* [Your objective] Could you revise the rows below so that every "Locate an element on the screen" becomes "Point to an element on the screen", leaving everything else unchanged?

__________

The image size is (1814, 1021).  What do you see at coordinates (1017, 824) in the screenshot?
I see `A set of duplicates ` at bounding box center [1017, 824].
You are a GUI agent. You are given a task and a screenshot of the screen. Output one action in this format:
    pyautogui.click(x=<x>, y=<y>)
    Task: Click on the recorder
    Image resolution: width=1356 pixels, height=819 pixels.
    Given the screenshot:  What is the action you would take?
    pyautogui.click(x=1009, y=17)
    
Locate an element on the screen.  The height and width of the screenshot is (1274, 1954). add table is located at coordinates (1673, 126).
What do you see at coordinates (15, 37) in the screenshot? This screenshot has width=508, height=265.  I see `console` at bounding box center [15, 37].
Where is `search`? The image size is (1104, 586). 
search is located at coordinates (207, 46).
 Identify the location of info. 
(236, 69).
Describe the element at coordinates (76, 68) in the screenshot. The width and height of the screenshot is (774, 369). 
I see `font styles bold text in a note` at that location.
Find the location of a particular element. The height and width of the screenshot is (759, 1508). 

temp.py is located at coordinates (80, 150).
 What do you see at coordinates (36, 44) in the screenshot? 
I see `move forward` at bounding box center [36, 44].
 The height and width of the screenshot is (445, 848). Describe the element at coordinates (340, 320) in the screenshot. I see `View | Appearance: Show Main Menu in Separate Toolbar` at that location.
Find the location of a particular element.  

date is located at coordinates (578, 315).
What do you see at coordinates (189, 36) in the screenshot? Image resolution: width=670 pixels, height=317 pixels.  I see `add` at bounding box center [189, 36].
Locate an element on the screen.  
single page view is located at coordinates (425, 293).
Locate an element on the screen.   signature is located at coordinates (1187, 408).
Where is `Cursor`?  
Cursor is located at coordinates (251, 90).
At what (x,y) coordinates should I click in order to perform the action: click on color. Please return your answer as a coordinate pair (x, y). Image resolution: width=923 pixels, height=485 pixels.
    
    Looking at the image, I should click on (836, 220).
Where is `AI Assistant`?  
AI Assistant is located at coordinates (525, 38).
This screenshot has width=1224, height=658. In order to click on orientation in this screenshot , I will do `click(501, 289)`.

__________

* [Result for this exercise]
The image size is (1814, 1021).  What do you see at coordinates (1017, 824) in the screenshot?
I see `A set of duplicates ` at bounding box center [1017, 824].
You are a GUI agent. You are given a task and a screenshot of the screen. Output one action in this format:
    pyautogui.click(x=<x>, y=<y>)
    Task: Click on the recorder
    Image resolution: width=1356 pixels, height=819 pixels.
    Given the screenshot:  What is the action you would take?
    pyautogui.click(x=1009, y=17)
    
Point to an element on the screen.  The height and width of the screenshot is (1274, 1954). add table is located at coordinates (1673, 126).
What do you see at coordinates (15, 37) in the screenshot? This screenshot has width=508, height=265.  I see `console` at bounding box center [15, 37].
Where is `search`? The image size is (1104, 586). 
search is located at coordinates (207, 46).
 Identify the location of info. 
(236, 69).
Describe the element at coordinates (76, 68) in the screenshot. The width and height of the screenshot is (774, 369). 
I see `font styles bold text in a note` at that location.
Find the location of a particular element. The height and width of the screenshot is (759, 1508). 

temp.py is located at coordinates (80, 150).
 What do you see at coordinates (36, 44) in the screenshot? 
I see `move forward` at bounding box center [36, 44].
 The height and width of the screenshot is (445, 848). Describe the element at coordinates (340, 320) in the screenshot. I see `View | Appearance: Show Main Menu in Separate Toolbar` at that location.
Find the location of a particular element.  

date is located at coordinates (578, 315).
What do you see at coordinates (189, 36) in the screenshot? Image resolution: width=670 pixels, height=317 pixels.  I see `add` at bounding box center [189, 36].
Point to an element on the screen.  
single page view is located at coordinates (425, 293).
Point to an element on the screen.   signature is located at coordinates (1187, 408).
Where is `Cursor`?  
Cursor is located at coordinates (251, 90).
At what (x,y) coordinates should I click in order to perform the action: click on color. Please return your answer as a coordinate pair (x, y). Image resolution: width=923 pixels, height=485 pixels.
    
    Looking at the image, I should click on (836, 220).
Where is `AI Assistant`?  
AI Assistant is located at coordinates (525, 38).
This screenshot has width=1224, height=658. In order to click on orientation in this screenshot , I will do `click(501, 289)`.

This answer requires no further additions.